BREITBART’S VERSION OF REGRET…. There’s been some talk about whether Andrew Breitbart would get around to apologizing for the Shirley Sherrod fiasco. It’s even been a topic for conservatives — Jonah Goldberg thinks Breitbart should apologize; David Frum predicts he won’t.
We got a better sense of Breitbart’s perspective today when the right-wing media activist told MSNBC, “I feel bad that they made this about her, and I feel sorry that they made this about her. Watching how they’ve misconstrued, how the media has misconstrued the intention behind this, I do feel a sympathy for her plight.” He added that he’s “sympathetic” to the fact that the media “went after her and not after the NAACP.”
So, in Breitbart’s mind, the media is to blame — apparently because news outlets ran with the story that Breitbart gave them.
David Kurtz calls the remarks “almost sociopathic.” Simon Maloy labels Breitbart’s response “pathological.”

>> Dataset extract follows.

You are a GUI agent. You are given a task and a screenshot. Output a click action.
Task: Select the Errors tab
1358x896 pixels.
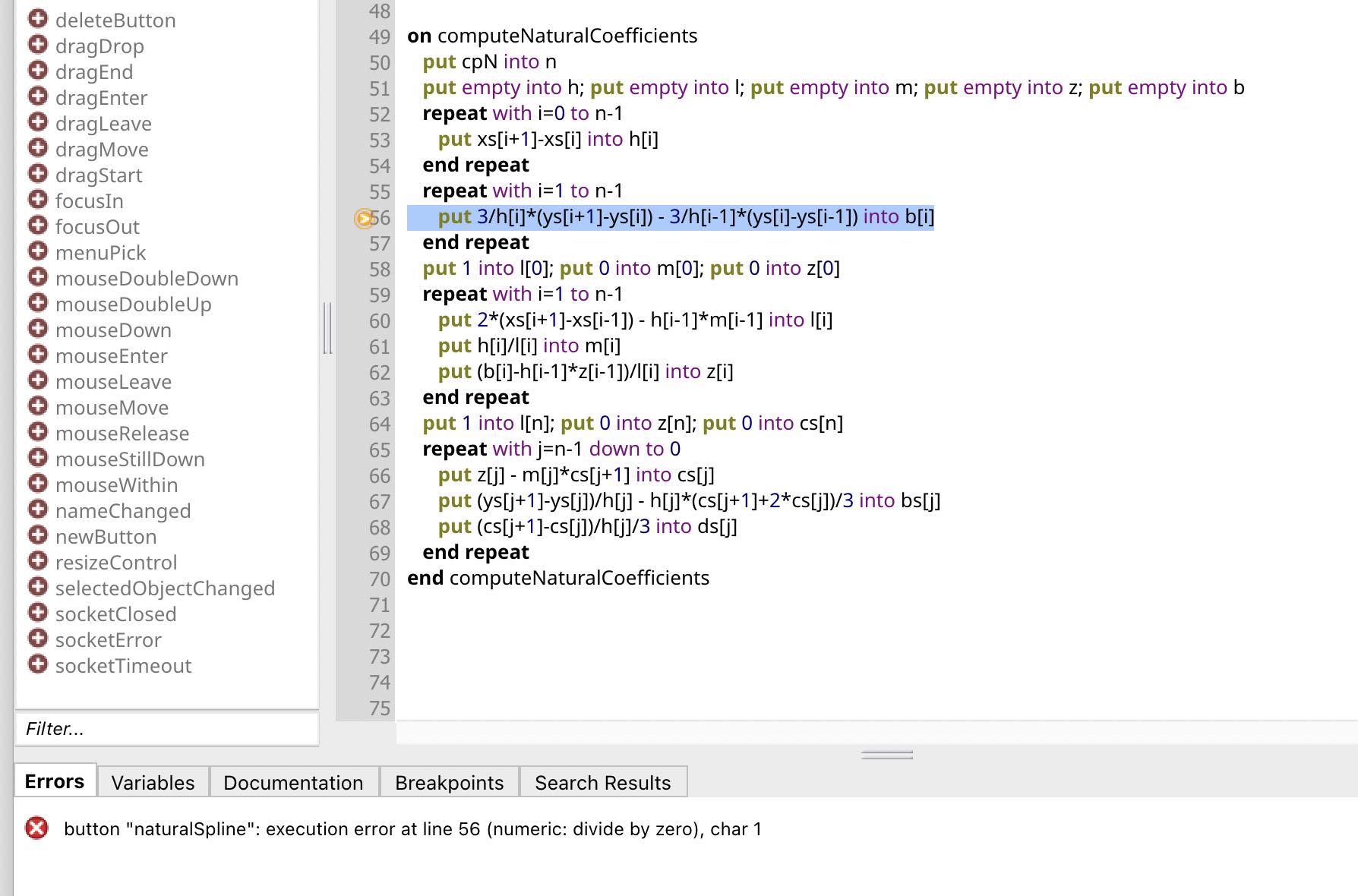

These aren’t unreasonable responses. Breitbart pushed a deliberately misleading video that went after Shirley Sherrod for no reason. He proceeded to label her a “racist” who “racially discriminates against a white farmer,” and demanded that the NAACP “denounce the racism in the video.” That, of course, would be the racism that didn’t exist when listening to the remarks in context.
Breitbart’s racially-motivated media stunt cost Sherrod her job, at least for now. But he regrets that “they went after her”? That he said this with a straight face is disconcerting.